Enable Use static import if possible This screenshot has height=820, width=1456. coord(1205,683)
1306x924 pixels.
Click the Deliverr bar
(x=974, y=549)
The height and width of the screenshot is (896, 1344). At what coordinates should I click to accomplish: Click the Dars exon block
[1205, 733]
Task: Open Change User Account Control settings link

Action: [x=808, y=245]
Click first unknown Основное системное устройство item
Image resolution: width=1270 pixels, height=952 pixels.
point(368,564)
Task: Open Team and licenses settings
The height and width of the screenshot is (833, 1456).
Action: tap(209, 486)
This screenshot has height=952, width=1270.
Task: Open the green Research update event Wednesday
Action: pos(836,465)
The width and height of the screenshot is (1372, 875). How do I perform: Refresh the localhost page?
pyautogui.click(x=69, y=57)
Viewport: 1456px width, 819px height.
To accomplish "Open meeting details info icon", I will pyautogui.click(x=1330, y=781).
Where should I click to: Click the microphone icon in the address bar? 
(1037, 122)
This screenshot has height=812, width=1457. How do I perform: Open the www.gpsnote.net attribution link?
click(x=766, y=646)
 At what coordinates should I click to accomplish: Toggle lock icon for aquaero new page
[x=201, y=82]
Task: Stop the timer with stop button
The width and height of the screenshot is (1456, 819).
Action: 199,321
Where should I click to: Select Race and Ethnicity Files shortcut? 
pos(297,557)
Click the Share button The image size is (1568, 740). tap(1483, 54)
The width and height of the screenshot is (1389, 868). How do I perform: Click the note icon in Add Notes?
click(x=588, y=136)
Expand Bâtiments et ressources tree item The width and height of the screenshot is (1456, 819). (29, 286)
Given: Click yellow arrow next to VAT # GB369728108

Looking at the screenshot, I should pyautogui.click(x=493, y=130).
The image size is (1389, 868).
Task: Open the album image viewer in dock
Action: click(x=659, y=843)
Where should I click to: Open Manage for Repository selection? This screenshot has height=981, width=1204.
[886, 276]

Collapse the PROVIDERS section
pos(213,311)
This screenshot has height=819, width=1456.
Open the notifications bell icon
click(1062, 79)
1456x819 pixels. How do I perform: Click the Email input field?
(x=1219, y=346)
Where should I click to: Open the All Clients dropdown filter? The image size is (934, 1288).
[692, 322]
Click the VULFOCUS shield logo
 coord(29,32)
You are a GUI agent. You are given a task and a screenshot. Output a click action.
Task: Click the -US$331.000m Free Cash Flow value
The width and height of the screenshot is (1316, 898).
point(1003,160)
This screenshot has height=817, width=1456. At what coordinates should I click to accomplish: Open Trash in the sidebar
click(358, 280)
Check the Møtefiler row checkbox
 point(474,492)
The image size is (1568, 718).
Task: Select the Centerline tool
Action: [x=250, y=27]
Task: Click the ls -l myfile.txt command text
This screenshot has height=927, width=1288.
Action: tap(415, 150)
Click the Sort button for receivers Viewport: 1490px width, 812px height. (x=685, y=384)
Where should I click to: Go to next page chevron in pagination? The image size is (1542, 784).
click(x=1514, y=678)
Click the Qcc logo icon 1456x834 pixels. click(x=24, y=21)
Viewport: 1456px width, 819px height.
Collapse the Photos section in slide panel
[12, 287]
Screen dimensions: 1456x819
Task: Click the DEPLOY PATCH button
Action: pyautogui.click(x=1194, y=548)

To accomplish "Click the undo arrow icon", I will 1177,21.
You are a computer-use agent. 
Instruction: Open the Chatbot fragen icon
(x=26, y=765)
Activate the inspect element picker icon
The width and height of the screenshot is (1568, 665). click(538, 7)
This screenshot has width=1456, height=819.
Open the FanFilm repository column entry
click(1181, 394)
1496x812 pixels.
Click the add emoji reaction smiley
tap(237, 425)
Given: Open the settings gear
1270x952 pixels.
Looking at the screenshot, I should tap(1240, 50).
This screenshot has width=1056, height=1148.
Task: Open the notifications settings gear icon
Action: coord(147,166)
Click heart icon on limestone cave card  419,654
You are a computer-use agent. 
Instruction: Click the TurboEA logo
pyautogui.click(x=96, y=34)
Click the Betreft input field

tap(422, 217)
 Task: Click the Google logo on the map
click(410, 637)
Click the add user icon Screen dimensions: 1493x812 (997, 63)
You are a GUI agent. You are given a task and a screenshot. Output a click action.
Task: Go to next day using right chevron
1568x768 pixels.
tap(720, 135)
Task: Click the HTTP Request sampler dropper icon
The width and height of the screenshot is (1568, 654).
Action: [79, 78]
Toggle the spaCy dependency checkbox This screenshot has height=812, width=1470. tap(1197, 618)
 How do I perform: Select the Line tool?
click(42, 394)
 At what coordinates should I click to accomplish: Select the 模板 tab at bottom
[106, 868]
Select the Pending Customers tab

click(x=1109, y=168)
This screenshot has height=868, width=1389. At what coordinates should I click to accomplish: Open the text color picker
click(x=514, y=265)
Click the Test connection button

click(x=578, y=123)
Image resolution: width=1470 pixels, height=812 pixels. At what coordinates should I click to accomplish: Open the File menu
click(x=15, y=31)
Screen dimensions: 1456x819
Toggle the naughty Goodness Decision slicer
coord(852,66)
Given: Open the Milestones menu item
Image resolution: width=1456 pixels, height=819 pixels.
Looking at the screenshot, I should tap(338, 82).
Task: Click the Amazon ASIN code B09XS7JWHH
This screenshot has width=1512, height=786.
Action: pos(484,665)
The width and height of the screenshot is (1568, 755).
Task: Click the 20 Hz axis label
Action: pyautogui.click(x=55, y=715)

########################################

* **WORK REQUIRED**
Using the records above, give the count of lines with the word "will", and write nothing more.

* **TASK ANSWER**
2